Hail, Caesar! (2016)
10/10
Hail, the Coens!
20 February 2016
Warning: Spoilers
I saw "Hail, Caesar!" yesterday, and I was baffled. First at the brilliance of the film, then at the grumpiness of several of the reviews and then ultimately, at the film again. It did not escape me, however, that I was the one laughing hardest and longest in the cinema, but this, in turn, puzzles me as well. Perhaps the reason is that Marcuse and the Hollywood Reds are held up to ridicule, but I think that's only fair, as well as rare, for films generally bemoan the fate of the liberal extremists (I haven't seen "Trumbo" yet). My approach to the Red Scare in Hollywood is as follows: if the Hollywood commies had really had their way and socialism had moved into Tinsel Town, which is to say: if their spurious dreams of a socialist paradise had come true and Moscow had invaded Washington, these guys would not only have been out of a job for opposing the government and party politics - they would have disappeared to the Gulags of Siberia or would have been shot, no questions asked.

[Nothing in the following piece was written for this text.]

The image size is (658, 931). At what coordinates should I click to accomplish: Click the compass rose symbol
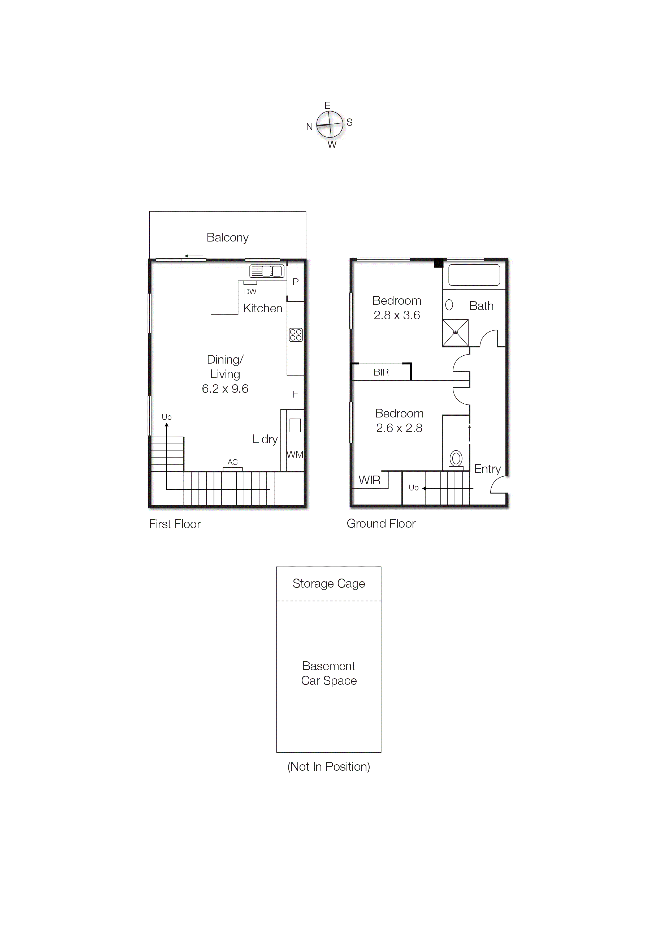[330, 124]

For once, a film does not see them as innocent victims of irrational persecution, but as dupes for a system even more corrupt than Hollywood. I salute that. "Hail Caesar" is an affectionate portrait of a by-gone era and a tribute to the hard-working people who worked under the old studio system. Also, it's hilarious! The film editor (McDormand) who almost does an Isadora Duncan when she gets her scarf in the machine; the studio assistant asking Jesus on the cross whether he's a principal or an extra, and Jesus modestly replying 'a principal'; and the hilarious direction of western idol Hobie when he crosses over into genteel comedies and has to speak unspeakable lines with inane direction; producer Mannix (Brolin) taking confessions on a daily basis for smoking, although it would seem he has a lot more to confess – and yet, what the film ultimately dares to state, after decades of putting down Hollywood as a dream factory and a capitalist Babylon, is that they really had talent back then. And so do the Coens. "Hail, Caesar!" is a masterpiece of pastiche virtuosity, and, as for the politics in this comedy, the Coens, at least to my way of thinking, finally set the record straight.